On the research side, partner BSC has decreased FPGA memory energy consumption by one order of magnitude through a technique termed undervolting; the results of this work appeared in the 51st Annual Symposium on Microarchitecture and were awarded a Tetramax technology transfer project to partners BSC and MIS.
The various elements of the software toolset have been integrated together to facilitate the porting of future use cases to the energy-efficient LEGaTO hardware/software platform. With regard to the work on hardware, a Cloud to Edge Microserver Platform was developed, which covers most of the domains from cloud, edge and embedded computing by using a microserver architecture and a scalable system. It includes the LEGaTO Edge Server, which was completely designed and built in the project and focuses on edge and embedded applications.
The results of the project were disseminated in many scientific papers, training courses, and events, and a final event was organised to present the project’s results. In addition, press releases were launched and technical news pieces were published regularly on the website, resulting in 27 press clippings and over 37,500 page views respectively. Two videos were produced to display the SmartMirror use case and the hardware developed in the project.
The LEGaTO consortium is highly committed with the involvement of SMEs, in fact, 3 of the 5 partners are SMEs or mid-caps. The role of SMEs in LEGaTO is critical: MIS not only developed the ML use-case, they also provided know-how to other partners who applied ML schemes. Christmann worked on increasing the value of LEGaTO hardware through the integration of a high-performance interconnect fabric. Maxeler, the third SME, provided the other LEGaTO initial platform.
With respect to facilitating SMEs competitiveness, the consortium is fully aware of the barriers that SMEs occasionally encounter in funding their technology platforms. To correct this direction, the LEGaTO ecosystem enabled the use of cost-effective low-energy distributed computing solutions that provide a substantial percent reduction in the Total Cost of Ownership (TCO), i.e. the cost to buy, own, operate, and manage; when compared to the systems currently on the market.
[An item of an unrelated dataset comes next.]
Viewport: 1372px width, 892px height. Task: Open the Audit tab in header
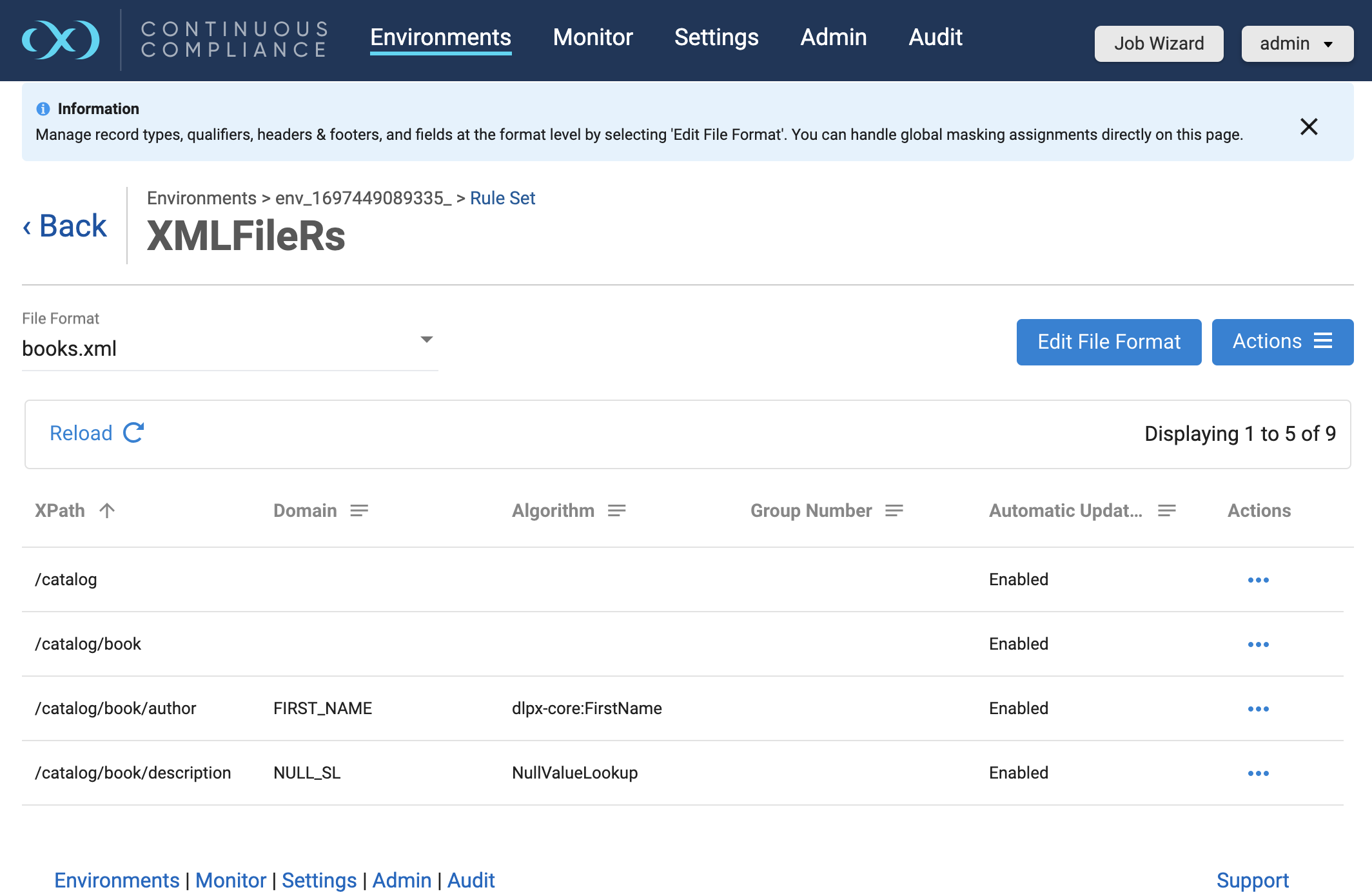[x=935, y=37]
The SMEs highly benefited from the reduction of such costs. In addition, open source software provides a low cost entry point for SMEs and startups, allowing them to lower the risk and increase the speed of European business innovations.
Most of the LEGaTO components raised their Technology Readiness Levels (TRL) from concept to demonstrator moving closer to market, and some of them even became improved products or services offered commercially by LEGaTO's industrial partners.
The work carried out in LEGaTO has influenced a large number of European research projects, relevant standardization bodies and diverse academic programmes. Three upcoming European projects will continue the development of the results achieved in LEGaTO:
• LV-EmbeDL will implement and demonstrate the FPGA undervolting techniques developed in LEGaTO.
• eProcessor will deliver the first completely open source European full stack ecosystem based on RISC-V technology.
• VEDLIoT will develop an IoT platform that uses deep learning algorithms distributed throughout the IoT continuum to achieve higher performance and energy efficiency.